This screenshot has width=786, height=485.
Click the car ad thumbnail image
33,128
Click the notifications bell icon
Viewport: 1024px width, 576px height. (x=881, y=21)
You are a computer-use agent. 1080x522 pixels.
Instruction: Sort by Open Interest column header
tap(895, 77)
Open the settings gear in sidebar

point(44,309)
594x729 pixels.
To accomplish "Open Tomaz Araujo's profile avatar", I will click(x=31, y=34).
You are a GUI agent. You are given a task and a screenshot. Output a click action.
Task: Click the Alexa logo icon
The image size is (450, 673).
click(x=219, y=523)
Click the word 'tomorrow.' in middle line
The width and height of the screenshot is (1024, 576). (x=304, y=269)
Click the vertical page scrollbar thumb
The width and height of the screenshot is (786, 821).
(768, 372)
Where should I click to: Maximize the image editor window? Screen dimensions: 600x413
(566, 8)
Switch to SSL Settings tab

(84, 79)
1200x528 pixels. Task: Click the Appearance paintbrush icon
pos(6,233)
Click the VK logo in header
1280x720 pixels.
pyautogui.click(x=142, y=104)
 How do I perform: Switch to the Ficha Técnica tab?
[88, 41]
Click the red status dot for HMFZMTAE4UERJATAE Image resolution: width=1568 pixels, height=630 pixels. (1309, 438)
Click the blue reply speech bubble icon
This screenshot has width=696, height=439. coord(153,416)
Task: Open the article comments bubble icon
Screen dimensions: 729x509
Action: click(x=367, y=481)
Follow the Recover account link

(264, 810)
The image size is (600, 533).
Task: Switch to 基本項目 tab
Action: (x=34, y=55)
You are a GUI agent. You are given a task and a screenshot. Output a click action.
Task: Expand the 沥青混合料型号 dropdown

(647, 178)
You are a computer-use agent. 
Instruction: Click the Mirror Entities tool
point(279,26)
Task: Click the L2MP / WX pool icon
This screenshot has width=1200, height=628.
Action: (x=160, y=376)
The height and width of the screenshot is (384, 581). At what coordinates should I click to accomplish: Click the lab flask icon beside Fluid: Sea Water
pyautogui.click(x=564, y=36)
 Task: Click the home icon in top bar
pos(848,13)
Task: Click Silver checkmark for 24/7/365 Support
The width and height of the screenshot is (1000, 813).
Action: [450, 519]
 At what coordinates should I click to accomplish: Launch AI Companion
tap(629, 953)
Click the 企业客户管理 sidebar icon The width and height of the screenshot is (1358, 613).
================
*Problem to solve*
Reproduce each record exactly as it appears.

*Response for this exercise*
This screenshot has width=786, height=485.
Click the car ad thumbnail image
33,128
Click the notifications bell icon
Viewport: 1024px width, 576px height. (x=881, y=21)
You are a computer-use agent. 1080x522 pixels.
Instruction: Sort by Open Interest column header
tap(895, 77)
Open the settings gear in sidebar

point(44,309)
594x729 pixels.
To accomplish "Open Tomaz Araujo's profile avatar", I will click(x=31, y=34).
You are a GUI agent. You are given a task and a screenshot. Output a click action.
Task: Click the Alexa logo icon
The image size is (450, 673).
click(x=219, y=523)
Click the word 'tomorrow.' in middle line
The width and height of the screenshot is (1024, 576). (x=304, y=269)
Click the vertical page scrollbar thumb
The width and height of the screenshot is (786, 821).
(768, 372)
Where should I click to: Maximize the image editor window? Screen dimensions: 600x413
(566, 8)
Switch to SSL Settings tab

(84, 79)
1200x528 pixels. Task: Click the Appearance paintbrush icon
pos(6,233)
Click the VK logo in header
1280x720 pixels.
pyautogui.click(x=142, y=104)
 How do I perform: Switch to the Ficha Técnica tab?
[88, 41]
Click the red status dot for HMFZMTAE4UERJATAE Image resolution: width=1568 pixels, height=630 pixels. (1309, 438)
Click the blue reply speech bubble icon
This screenshot has width=696, height=439. coord(153,416)
Task: Open the article comments bubble icon
Screen dimensions: 729x509
Action: click(x=367, y=481)
Follow the Recover account link

(264, 810)
The image size is (600, 533).
Task: Switch to 基本項目 tab
Action: (x=34, y=55)
You are a GUI agent. You are given a task and a screenshot. Output a click action.
Task: Expand the 沥青混合料型号 dropdown

(647, 178)
You are a computer-use agent. 
Instruction: Click the Mirror Entities tool
point(279,26)
Task: Click the L2MP / WX pool icon
This screenshot has width=1200, height=628.
Action: (x=160, y=376)
The height and width of the screenshot is (384, 581). At what coordinates should I click to accomplish: Click the lab flask icon beside Fluid: Sea Water
pyautogui.click(x=564, y=36)
 Task: Click the home icon in top bar
pos(848,13)
Task: Click Silver checkmark for 24/7/365 Support
The width and height of the screenshot is (1000, 813).
Action: [450, 519]
 At what coordinates should I click to accomplish: Launch AI Companion
tap(629, 953)
Click the 企业客户管理 sidebar icon The width and height of the screenshot is (1358, 613).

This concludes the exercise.